If there’s something that has to be said it’s that Darkthrone are an entirely selfish entity. Fenriz and Nocturno Culto have never cared about opinions and thoughts on the music of Darkthrone, except for each other’s. It lays as heady testament to many bands, both their senior and junior that bend and mould with the times based not on their own desires but those of others. Make no mistake though Darkthrone have contorted many times and it’s been to the chagrin of many fans, with a middle finger firmly in their faces, all the while with a separate horde of the faithful waiting with bated breath for the next contortion.
King Diamond and Mercyful Fate are just some of the obvious inspirations to be heard on this album with some of the grimness of Celtic Frost, meanwhile, there’s a flavour of NWOBHM’s gallop poking through some of the crevices too, but also the coarser edges of the underground haven’t been totally abandoned either. Not black metal though, more of a nod to times gone by for Darkthrone. This appears to be the beginning of another new chapter for Fenriz and Culto.

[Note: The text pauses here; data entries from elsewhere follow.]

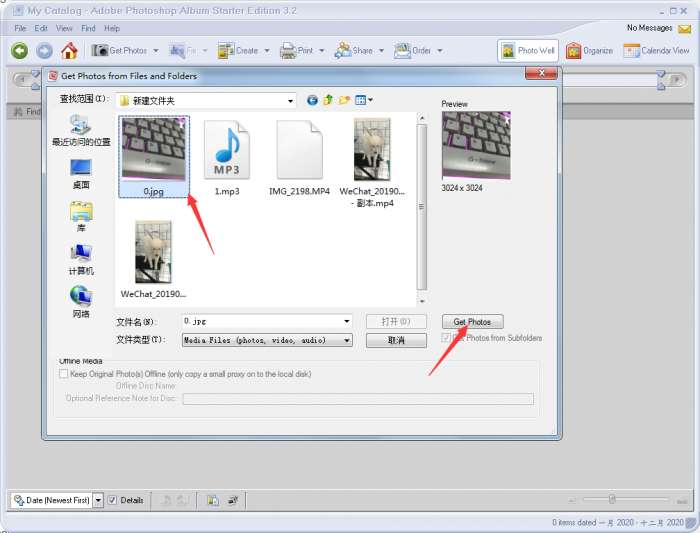
Task: Expand the Date (Newest First) sort dropdown
Action: pyautogui.click(x=98, y=500)
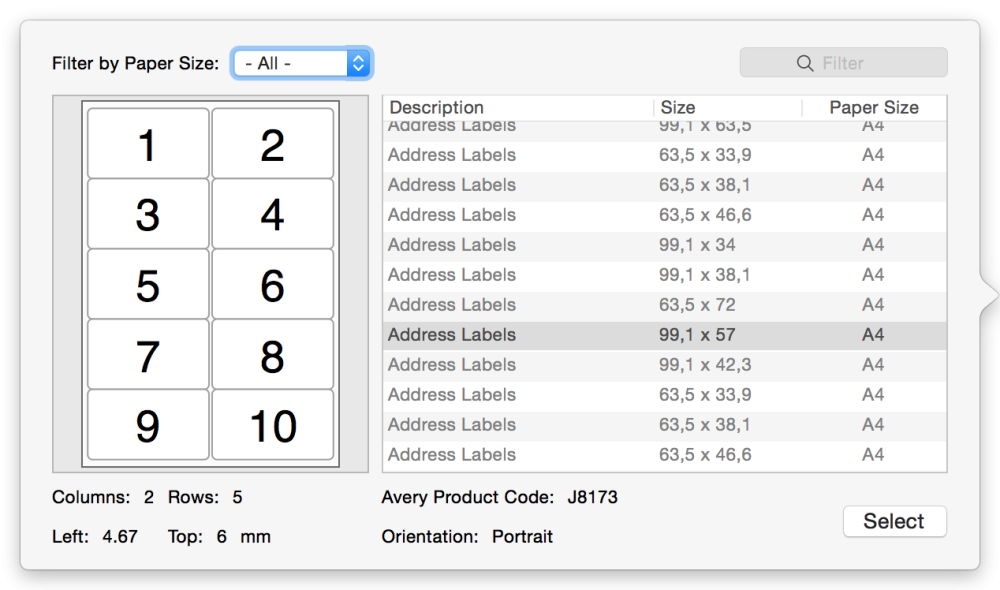The image size is (1000, 590).
Task: Click label cell number 7 in preview
Action: coord(147,354)
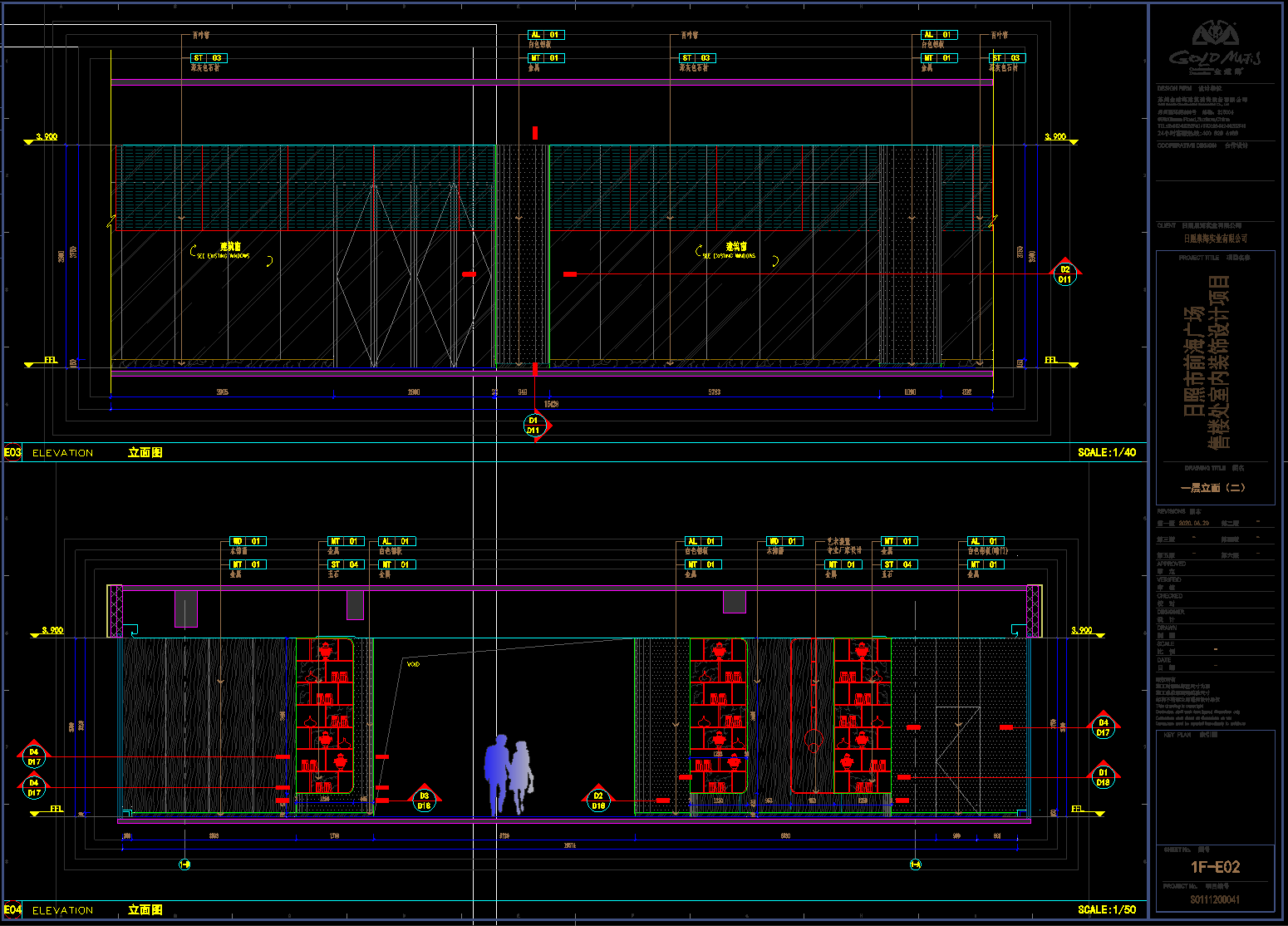Click the D1/D11 section marker below top elevation

pos(533,426)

The Underground Resistance exhibits a band having fun, even if fun isn’t the word they’d use themselves to describe this record, but the carefree attitude is rather affecting. This is both to its strength and detriment, where the band definitely sound confident in their combined abilities to pull this off, and they do for the most part, a track like ‘Lesser Men’ sees a crack emerge in the foundation, relying on some classic hallmarks too much.
‘Leave No Cross Unturned’ is a microcosm of the record’s strengths and flaws, spread out over its 13 minutes. Its title, though somewhat cheesy, lays out exactly what you’re getting; unabashed heavy metal from the dark side. The only place it should come from of course. While the chorus is huge, it can drag between verses occasionally, only to burst again into that unforgettable chorus. Perhaps knocking a couple of minutes off this one could have made it all the more impressive. Nevertheless, it’s an intoxicating closer.
The Underground Resistance might not be Darkthrone’s finest record ever and maybe time will be kind to it. For now, it’s not exactly essential. But one thing that’s certain is that it is another firm middle finger in our faces.
The Underground Resistance is out on Peaceville.